Colloid Cancer may be localized or, what is more common, diffuse. The mucosa and submucosa may be markedly infiltrated and the surface covered by a gelatinous material. This is better seen deeper in the tissues, as that exposed is dissolved by the gastric juices. On section a yellowish gelatinous material escapes. The cells are cylindric and there is a myxomatous degeneration of them and of the intercellular elements.
Fig. 150. - Scirrhus of the Pylorus, Causing Pyloric Stenosis (Orth). D, Duodenum; P, pylorus; K, carcinomatous projections on the mucosa.
Squamous epithelioma occurs at the cardiac end of the stomach as an extensiou from a growth primary within the esophagus. Is very rare.
The involvement generally takes place within the gastric tubules. This is soon followed by an infiltration of the submucosa, the muscularis, and finally the serous covering, upon which there appear nodules. Perforation of the wall may then occur with subsequent involvement of the peritoneum; this is especially so in colloid cancer. Neighboring organs, as the liver, pancreas, and colon, may be affected by contiguity. If adhesions have formed perforation may be prevented and the neighboring tissues protected. Fistulous tracts may be opened between the stomach and duodenum or transverse colon, or with the pleura. Metastases may take place first in the neighboring lymphatics and then in more distant tissue, or secondary nodules may follow the entrance of tumor cells into veins. These are commonly carried to the liver, where they lodge and grow. The metastatic growths may be so large as to conceal the primary neoplasm. If at the pylorus there will be all the symptoms of obstruction, such as retention of food with decomposition.

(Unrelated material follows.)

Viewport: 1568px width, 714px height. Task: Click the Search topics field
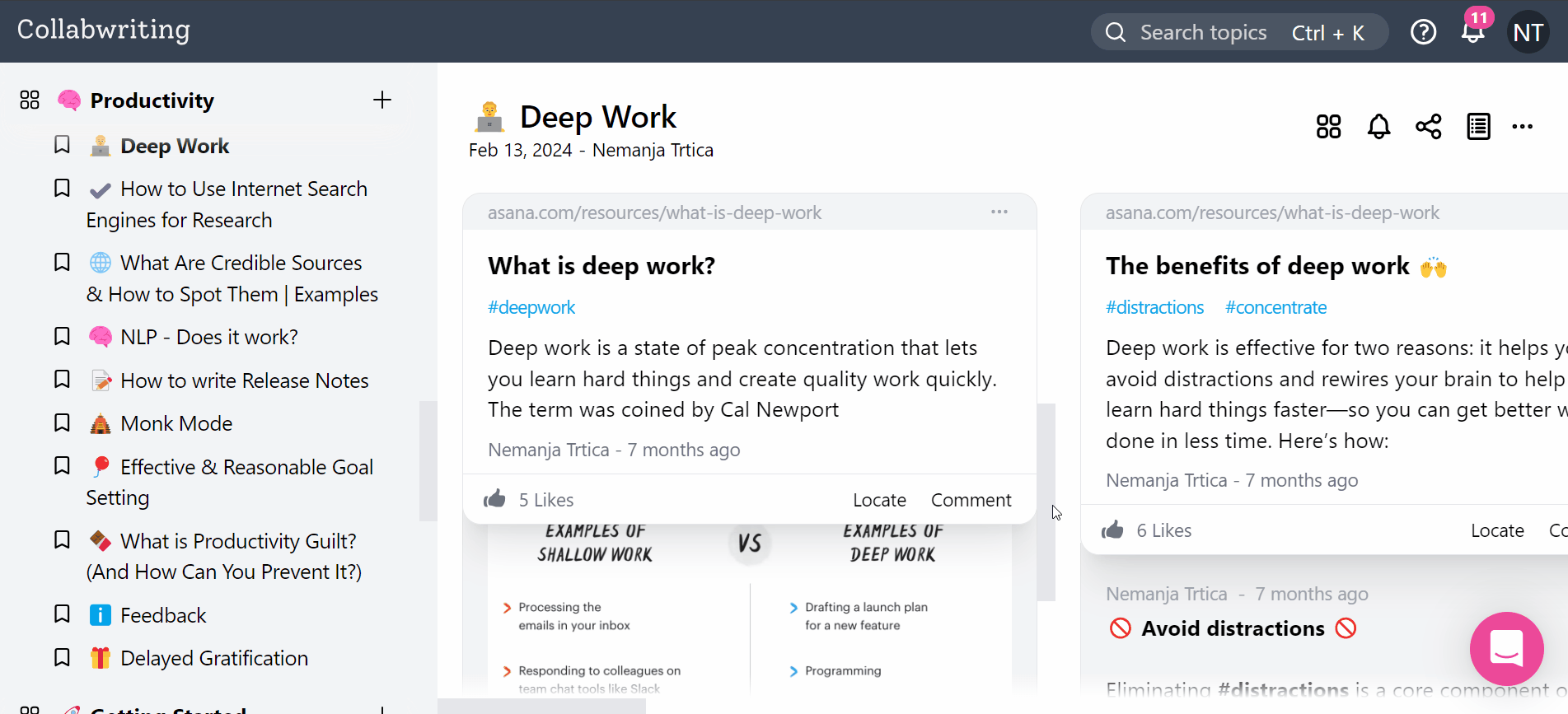(1202, 32)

Lactic acid fermentation is particularly common, as there is generally a lack of hydrochloric acid secretion. The stomach may become enormously dilated.
Following the ulcerative processes there may be extensive hemorrhage from the opening of a blood-vessel or there may be merely an oozing with the presence of the "coffee grounds" vomit.
Foreign bodies of many kinds may be found, either accidentally or intentionally swallowed. Intestinal parasites may also be present.